With the salts of alkalies and earths, the nature of the base, and not that of the acid, determines their physiological action on Drosera, as is likewise the case with animals; but this rule hardly applies to the salts of quinine and strychnine, for the acetate of quinine causes much more inflection than the sulphate, and both are poisonous, whereas the nitrate of quinine is not poisonous, and induces inflection at a much slower rate than the acetate. The action of the citrate of strychnine is also somewhat different from that of the sulphate.

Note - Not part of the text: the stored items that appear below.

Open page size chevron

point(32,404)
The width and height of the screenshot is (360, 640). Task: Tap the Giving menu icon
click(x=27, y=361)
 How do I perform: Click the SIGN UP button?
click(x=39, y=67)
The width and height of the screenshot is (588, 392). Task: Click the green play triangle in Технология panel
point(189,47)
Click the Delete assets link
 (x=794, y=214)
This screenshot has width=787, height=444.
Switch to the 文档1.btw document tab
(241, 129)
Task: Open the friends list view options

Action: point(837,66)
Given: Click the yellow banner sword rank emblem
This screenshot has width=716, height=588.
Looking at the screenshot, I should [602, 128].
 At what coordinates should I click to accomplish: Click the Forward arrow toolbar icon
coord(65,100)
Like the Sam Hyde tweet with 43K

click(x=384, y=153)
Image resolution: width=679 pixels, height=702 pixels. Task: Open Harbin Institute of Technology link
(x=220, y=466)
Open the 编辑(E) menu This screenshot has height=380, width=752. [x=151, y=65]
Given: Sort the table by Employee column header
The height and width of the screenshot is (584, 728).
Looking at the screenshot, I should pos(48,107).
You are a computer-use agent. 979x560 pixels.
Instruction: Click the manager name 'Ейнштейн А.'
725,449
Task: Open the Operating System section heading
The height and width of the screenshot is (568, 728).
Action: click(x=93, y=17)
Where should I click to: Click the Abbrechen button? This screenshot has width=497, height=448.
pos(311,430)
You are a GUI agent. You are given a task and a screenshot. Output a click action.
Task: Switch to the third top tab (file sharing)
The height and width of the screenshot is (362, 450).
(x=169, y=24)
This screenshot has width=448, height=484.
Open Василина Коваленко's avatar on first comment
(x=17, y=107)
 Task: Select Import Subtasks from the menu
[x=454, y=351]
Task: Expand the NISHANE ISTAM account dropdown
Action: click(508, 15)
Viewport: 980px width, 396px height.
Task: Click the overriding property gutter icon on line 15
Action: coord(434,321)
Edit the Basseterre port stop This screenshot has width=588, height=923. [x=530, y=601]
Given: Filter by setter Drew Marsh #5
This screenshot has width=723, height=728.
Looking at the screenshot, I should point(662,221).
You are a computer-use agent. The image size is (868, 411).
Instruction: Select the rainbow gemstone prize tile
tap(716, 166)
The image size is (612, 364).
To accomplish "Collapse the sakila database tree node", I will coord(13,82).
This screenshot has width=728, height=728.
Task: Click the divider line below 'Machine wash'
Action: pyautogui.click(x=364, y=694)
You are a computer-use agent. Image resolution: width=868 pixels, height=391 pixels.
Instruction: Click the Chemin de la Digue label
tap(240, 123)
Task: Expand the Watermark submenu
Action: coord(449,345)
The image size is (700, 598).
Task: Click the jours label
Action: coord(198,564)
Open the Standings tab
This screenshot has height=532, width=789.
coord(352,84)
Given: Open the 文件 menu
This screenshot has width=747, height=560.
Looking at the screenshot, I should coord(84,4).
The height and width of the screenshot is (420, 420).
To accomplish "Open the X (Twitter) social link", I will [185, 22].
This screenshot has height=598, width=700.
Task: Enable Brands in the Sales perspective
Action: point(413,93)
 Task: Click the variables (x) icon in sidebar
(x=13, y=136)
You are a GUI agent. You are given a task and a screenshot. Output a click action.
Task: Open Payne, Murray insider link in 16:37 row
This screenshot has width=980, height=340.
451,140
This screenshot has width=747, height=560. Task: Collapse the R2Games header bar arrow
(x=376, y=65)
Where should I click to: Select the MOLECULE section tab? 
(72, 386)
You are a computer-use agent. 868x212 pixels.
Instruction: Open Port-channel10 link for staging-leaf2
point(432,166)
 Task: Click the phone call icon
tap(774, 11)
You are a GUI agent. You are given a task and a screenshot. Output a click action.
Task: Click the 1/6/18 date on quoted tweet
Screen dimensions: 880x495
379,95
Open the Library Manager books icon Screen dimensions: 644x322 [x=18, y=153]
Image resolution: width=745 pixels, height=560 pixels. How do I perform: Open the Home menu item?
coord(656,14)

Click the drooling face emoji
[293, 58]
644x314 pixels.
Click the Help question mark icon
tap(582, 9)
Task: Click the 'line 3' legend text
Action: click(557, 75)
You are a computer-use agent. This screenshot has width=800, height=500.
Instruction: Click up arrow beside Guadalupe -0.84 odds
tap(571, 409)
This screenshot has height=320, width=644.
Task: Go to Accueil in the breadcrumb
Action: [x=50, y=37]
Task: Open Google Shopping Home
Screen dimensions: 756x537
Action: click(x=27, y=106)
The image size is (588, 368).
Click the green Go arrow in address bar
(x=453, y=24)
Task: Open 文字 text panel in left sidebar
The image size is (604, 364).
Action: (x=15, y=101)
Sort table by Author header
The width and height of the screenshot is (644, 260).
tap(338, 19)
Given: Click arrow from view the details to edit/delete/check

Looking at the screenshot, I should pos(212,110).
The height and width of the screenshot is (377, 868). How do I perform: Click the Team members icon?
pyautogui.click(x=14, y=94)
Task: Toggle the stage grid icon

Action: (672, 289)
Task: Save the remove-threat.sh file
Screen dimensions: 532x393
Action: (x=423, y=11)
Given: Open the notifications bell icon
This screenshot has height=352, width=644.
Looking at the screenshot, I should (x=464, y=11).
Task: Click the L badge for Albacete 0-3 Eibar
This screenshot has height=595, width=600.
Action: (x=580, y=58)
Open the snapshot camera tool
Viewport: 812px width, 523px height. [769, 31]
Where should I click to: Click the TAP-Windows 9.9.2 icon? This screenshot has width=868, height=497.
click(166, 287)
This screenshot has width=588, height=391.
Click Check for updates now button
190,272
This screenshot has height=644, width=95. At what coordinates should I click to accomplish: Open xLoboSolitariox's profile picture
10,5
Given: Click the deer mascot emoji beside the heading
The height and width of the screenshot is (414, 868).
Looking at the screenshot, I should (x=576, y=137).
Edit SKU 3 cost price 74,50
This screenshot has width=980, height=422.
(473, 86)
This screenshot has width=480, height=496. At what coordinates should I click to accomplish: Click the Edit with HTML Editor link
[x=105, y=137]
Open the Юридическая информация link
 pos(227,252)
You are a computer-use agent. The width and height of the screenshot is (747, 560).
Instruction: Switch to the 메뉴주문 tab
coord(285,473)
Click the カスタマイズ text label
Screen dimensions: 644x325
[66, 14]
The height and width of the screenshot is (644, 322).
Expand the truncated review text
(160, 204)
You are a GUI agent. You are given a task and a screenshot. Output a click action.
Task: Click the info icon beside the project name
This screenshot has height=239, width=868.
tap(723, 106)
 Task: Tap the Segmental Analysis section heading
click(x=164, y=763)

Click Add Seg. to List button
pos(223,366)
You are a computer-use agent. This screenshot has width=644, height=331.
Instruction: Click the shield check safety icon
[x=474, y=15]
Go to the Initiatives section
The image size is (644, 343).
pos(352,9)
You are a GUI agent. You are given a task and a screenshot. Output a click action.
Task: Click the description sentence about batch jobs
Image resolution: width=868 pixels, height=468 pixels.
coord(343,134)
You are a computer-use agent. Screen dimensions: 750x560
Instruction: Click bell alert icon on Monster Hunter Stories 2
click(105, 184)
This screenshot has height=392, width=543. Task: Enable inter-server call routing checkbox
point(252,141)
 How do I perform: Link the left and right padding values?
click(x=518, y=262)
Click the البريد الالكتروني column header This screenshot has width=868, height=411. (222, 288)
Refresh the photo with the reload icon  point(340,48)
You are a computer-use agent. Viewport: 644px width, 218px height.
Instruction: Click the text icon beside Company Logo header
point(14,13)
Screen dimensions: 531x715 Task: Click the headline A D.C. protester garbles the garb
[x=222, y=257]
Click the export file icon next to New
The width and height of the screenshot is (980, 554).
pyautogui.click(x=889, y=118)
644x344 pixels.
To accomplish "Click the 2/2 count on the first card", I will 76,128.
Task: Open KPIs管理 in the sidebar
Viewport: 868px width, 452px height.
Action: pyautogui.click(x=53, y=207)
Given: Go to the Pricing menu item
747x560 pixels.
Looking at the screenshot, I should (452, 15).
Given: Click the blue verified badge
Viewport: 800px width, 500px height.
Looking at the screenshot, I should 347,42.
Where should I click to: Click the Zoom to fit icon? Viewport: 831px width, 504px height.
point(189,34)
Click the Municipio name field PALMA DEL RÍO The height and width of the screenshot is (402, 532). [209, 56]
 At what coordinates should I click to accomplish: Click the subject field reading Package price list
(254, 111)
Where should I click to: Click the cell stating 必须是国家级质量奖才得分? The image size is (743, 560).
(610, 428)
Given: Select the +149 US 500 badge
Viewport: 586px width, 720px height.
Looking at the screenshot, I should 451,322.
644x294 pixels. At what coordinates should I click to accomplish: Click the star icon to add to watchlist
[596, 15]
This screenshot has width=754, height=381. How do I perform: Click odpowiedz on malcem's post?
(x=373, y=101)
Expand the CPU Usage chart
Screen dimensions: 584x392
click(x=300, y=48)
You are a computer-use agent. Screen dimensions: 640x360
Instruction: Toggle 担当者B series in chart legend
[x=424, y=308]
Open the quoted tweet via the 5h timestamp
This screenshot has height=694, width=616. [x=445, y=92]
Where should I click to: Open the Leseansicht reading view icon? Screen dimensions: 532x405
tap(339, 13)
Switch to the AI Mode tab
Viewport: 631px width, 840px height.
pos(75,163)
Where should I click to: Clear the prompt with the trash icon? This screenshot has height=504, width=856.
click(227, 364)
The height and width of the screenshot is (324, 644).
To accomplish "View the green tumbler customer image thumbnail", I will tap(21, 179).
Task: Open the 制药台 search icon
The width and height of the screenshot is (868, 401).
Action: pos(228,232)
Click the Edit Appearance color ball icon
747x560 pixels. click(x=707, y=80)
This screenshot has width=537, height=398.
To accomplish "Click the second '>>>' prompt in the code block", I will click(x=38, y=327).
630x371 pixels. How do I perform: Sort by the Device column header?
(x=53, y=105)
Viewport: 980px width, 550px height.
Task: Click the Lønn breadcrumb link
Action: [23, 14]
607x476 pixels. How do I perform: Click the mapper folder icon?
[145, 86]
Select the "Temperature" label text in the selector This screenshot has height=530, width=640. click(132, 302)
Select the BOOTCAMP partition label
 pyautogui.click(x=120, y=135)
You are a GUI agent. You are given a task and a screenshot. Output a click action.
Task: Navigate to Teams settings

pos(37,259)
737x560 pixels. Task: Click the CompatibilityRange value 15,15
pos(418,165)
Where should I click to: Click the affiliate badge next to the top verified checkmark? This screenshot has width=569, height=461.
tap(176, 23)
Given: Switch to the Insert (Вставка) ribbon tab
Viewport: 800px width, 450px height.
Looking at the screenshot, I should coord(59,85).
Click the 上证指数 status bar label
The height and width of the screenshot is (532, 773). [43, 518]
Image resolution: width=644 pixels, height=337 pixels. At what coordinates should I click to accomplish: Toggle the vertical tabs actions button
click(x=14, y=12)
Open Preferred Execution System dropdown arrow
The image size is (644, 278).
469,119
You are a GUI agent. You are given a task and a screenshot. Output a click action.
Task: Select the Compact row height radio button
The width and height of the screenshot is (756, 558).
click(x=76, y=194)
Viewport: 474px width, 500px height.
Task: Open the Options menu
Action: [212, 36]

Leaves which have been immersed for 24 hrs. in water, and for only 20 m. in diluted alcohol, or in a weak solution of sugar, are afterwards acted on very slowly, or not at all, by the phosphate of ammonia, though they are quickly acted on by the carbonate. Immersion for 20 m. in a solution of gum arabic has no such inhibitory power. The solutions of certain salts and acids affect the leaves, with respect to the subsequent action of the phosphate, exactly like water, whilst others allow the phosphate afterwards to act quickly and energetically. In this latter case, the interstices of the cell-walls may have been blocked up by the molecules of the salts first given in solution, so that water could not afterwards enter, though the molecules of the phosphate could do so, and those of the carbonate still more easily. [page 227]
The action of camphor dissolved in water is remarkable, for it not only soon induces inflection, but apparently renders the glands extremely sensitive to mechanical irritation; for if they are brushed with a soft brush, after being immersed in the solution for a short time, the tentacles begin to bend in about 2 m. It may, however, be that the brushing, though not a sufficient stimulus by itself, tends to excite movement merely by reinforcing the direct action of the camphor. The vapour of camphor, on the other hand, serves as a narcotic.